Oh yes, when this is all done, she will. Because the sketchbooks survived.
And here they are, drying out on the floor of the home where they were staying.
She's entering a framed painting in the Bennington, VT show this summer. It survived the gallon of water that was sitting in the box without even a drop in the frame. Way to go, Airfloat Box.
Wedding and family photos, drying out.
Each new discovery, an extravagant gift.
Both Deb and Mike found their laptops, asleep in the rubble. Both Macs started right up on being opened.
They've sent a desk computer and some external hard drives off for data recovery. Expensive stuff, that data recovery, but not as expensive as losing it all. Mike had a home office that looked like E.O Wilson's might.
Amidst the joy, there is still great sadness. Debby says what hurts most is the oak trees, the hundred-year-old giants that surrounded the house in quiet and green.
Every last one of them, uprooted or shorn off, every one of them gone.

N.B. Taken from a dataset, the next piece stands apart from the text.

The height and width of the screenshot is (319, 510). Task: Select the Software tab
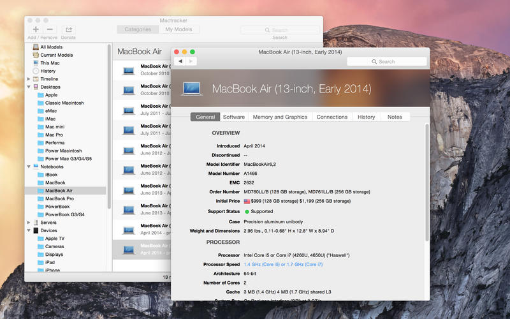click(x=234, y=117)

An aquatic biologist from the university tries to recover the beautiful red comets from the pond. Only two of 15 survived the storm.
A backhoe scoops rubble.
My book, as lasting and undamaged as our forever friendship.

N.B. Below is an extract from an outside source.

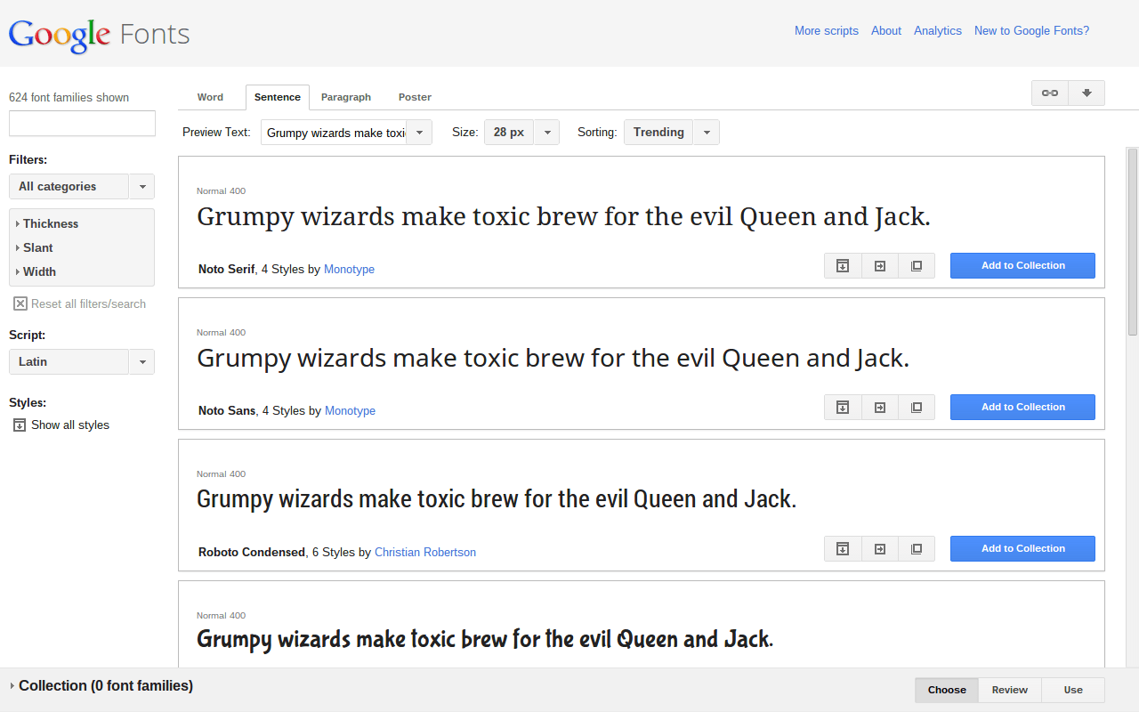Click pop-out icon for Noto Serif
This screenshot has height=712, width=1139.
click(x=917, y=266)
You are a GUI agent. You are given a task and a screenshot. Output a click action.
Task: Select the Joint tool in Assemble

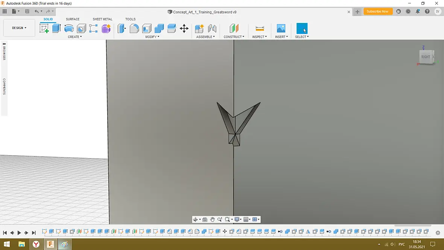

On the night of May 10, one of the first things I thought of, after finding out that Debby and Mike and little Gizmo had survived the storm, was Debby's banjo. Oh, please, let it be in its case, let it be OK. It had been under the stairwell where Mike sometimes went during storms, and it was in its case. The stairwell collapsed completely, but when they excavated down, the banjo was unharmed.
I still weep every time I look at this photo. Musical instruments are not things to be replaced. Musical instruments have history; they have souls. Thank you, tornado gods, for not taking her banjo, too.
Debby and Mike's house and cars were insured, even most of the artwork was insured. Insurance will cover a lot of it. But there is a tremendous amount of outlay for tornado survivors; for instance, insurance will cover only part of the huge cost of demolition and hauling the rubble away. She'll need to replace all her art materials, her paper, brushes, clothing, and kitchen stuff (the first floor was crushed under the top floor, where her studio was). Other tornado survivors have told Debby and Mike that insurance helps, but the cash outlay is still considerable.
Debby and Mike have been assigned a terrible job for which they never applied. Building their lives back after the tornado is what they are going to be doing for a long, long time. Each night, when they collapse exhausted in borrowed lodging wearing borrowed clothes, they hit an emotional wall, and they're struggling to keep working through the grief and bewilderment of being suddenly homeless, rootless, carless, skilletless, gardenless.
I've set up a Paypal page for any contribution you might wish to make. There's a donation button in the blog sidebar.
Deborah Kaspari c/o
Department of Zoology
University of Oklahoma
730 Van Vleet Oval
Norman, OK 73019
I'll wrap up this series with my heartfelt thanks for any help you might be moved to offer. Hug your loved ones, look up in gratitude at the roof over your head, and be sure you have a basement or storm shelter nearby. Be safe, and keep an eye to the sky.